* _Work task_: Every line from the one holding "You are a GUI" to the end of the entries should be repeated exactly, with the pictures left out.

* _Dataset entries_:
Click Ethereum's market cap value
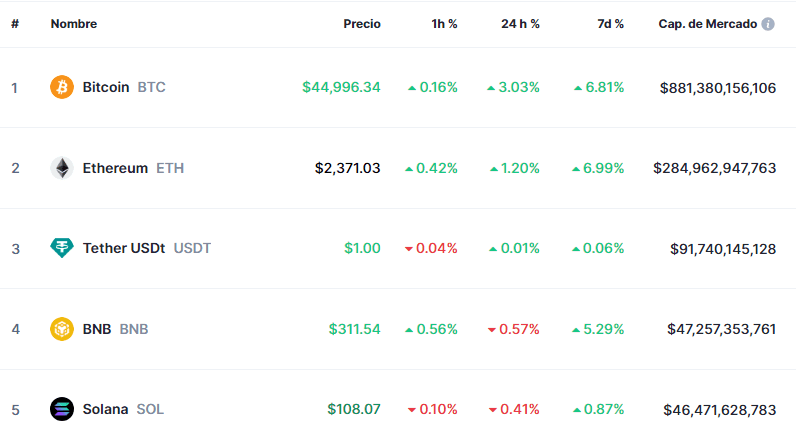Screen dimensions: 796x448 [714, 168]
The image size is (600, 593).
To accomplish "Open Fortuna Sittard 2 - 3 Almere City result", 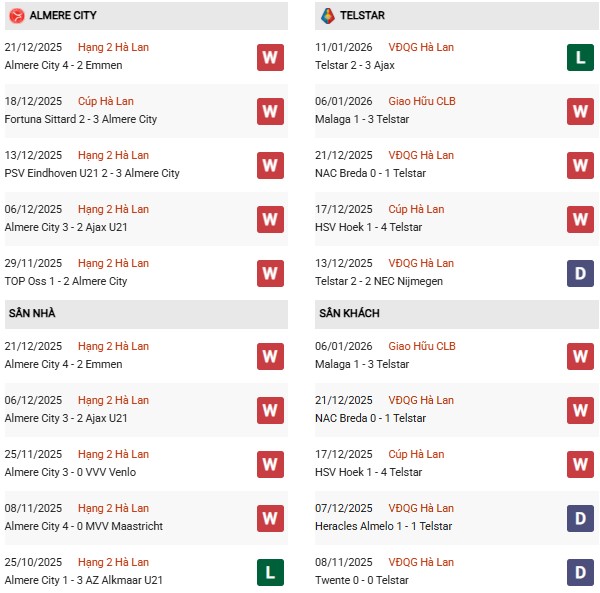I will pyautogui.click(x=80, y=119).
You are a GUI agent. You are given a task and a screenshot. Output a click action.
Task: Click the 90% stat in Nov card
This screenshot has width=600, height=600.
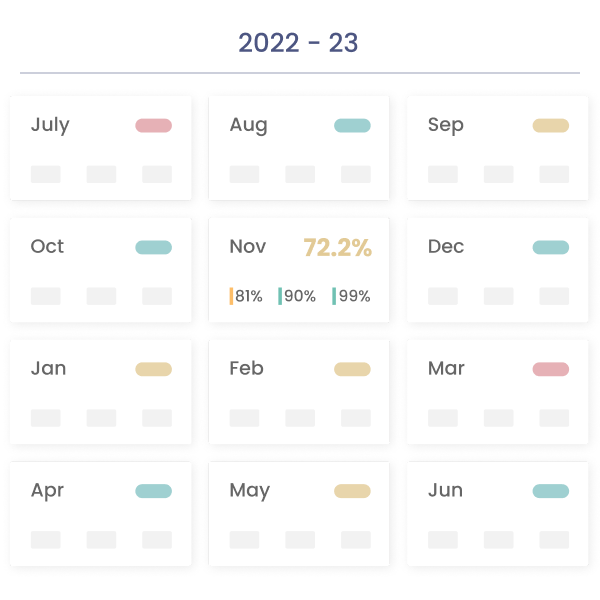298,296
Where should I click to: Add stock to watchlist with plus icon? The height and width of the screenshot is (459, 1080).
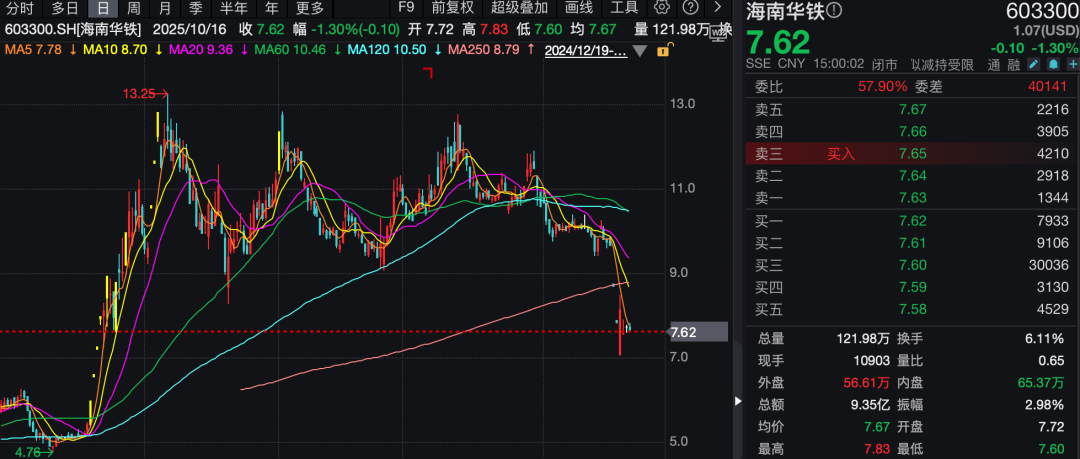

* _Solution_:
You are a GUI agent. You are given a task and a screenshot. Output a click action.
Task: Click the 90% stat in Nov card
This screenshot has width=600, height=600.
298,296
Where should I click to: Add stock to watchlist with plus icon? The height and width of the screenshot is (459, 1080).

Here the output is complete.